Alphabet announced an $80 billion equity raise for AI infrastructure, with Berkshire Hathaway committing $10 billion as anchor investor. The offering — priced through Goldman Sachs and Morgan Stanley — is the largest technology equity raise on record, exceeding Meta's $16 billion secondary in 2013 by five-fold. Goldman's equity capital markets desk called the transaction "unprecedented territory" in client notes dated this morning.
The raise funds data center expansion, semiconductor procurement, and energy infrastructure across fourteen states. Alphabet disclosed $48 billion in AI capital expenditure for 2024 in its January earnings call, a 92% increase year-over-year. Management stated the new capital extends runway through 2027 without further dilution. Berkshire's stake — its first direct holding in Alphabet — represents 1.2% of shares outstanding post-raise and marks Warren Buffett's largest technology investment since the $36 billion Apple position initiated in 2016.
The pricing matters because it separates infrastructure realism from narrative. Alphabet is converting equity to physical compute at scale: 450,000 H100-equivalent GPUs by Q4 2025, plus land agreements for twelve new campuses totaling 18 million square feet. The Berkshire anchor provides credibility to institutional allocators who've questioned AI capital efficiency since Microsoft's $13 billion OpenAI investment in January 2023. Buffett's participation signals he views foundational AI infrastructure as a decades-long utility play, not a speculative technology bet.
This raise also recalibrates the hyperscaler pecking order. Microsoft and Amazon have funded AI expansion through cash flow and debt, avoiding dilution. Alphabet's equity path suggests its free cash flow — $69.5 billion in 2024 — cannot self-fund the pace required to maintain competitive parity in model training and inference deployment. The company is explicitly trading ownership for speed, a reversal from its historical capital discipline. The $10 billion Berkshire commitment de-risks the raise for other institutionals, but it also locks in a long-term shareholder with voting influence and a track record of board-level involvement.
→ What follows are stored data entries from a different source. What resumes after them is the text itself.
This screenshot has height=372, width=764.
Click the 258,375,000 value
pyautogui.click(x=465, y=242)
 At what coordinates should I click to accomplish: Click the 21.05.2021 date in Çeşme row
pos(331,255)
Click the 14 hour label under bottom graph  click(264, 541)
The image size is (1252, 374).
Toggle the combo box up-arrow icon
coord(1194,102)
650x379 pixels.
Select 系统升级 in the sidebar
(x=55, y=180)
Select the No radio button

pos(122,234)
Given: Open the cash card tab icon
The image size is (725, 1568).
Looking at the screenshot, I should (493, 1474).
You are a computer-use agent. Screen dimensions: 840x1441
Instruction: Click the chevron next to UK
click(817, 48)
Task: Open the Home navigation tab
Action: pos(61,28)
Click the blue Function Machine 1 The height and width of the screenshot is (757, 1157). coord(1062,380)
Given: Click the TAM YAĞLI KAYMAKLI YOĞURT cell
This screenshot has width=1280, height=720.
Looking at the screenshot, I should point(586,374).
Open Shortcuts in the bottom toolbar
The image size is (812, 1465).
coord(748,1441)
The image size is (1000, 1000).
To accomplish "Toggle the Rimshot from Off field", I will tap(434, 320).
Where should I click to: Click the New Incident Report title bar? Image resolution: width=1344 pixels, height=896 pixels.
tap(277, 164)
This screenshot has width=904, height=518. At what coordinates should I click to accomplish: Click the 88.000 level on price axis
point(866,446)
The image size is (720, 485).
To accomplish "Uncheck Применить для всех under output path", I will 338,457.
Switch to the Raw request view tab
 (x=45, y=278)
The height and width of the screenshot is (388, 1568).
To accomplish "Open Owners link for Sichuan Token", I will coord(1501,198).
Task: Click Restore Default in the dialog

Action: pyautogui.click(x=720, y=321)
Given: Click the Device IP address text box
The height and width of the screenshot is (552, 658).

Operators should watch three follow-on events. First, Nvidia's April earnings will show whether Alphabet's GPU orders accelerate the datacenter revenue guide beyond current Street consensus of $48 billion for fiscal 2026. Second, Google Cloud's Q2 margins — reported in late July — will show whether infrastructure spend translates to customer workload growth or internal model development. Third, Berkshire's 13F filing in mid-May will confirm whether the $10 billion is a one-time allocation or the opening tranche of a larger AI infrastructure thesis across the portfolio.
The deal closes May 15. Alphabet's board authorized the remaining $70 billion without lockup restrictions, meaning the full raise can execute within 90 days if book demand holds.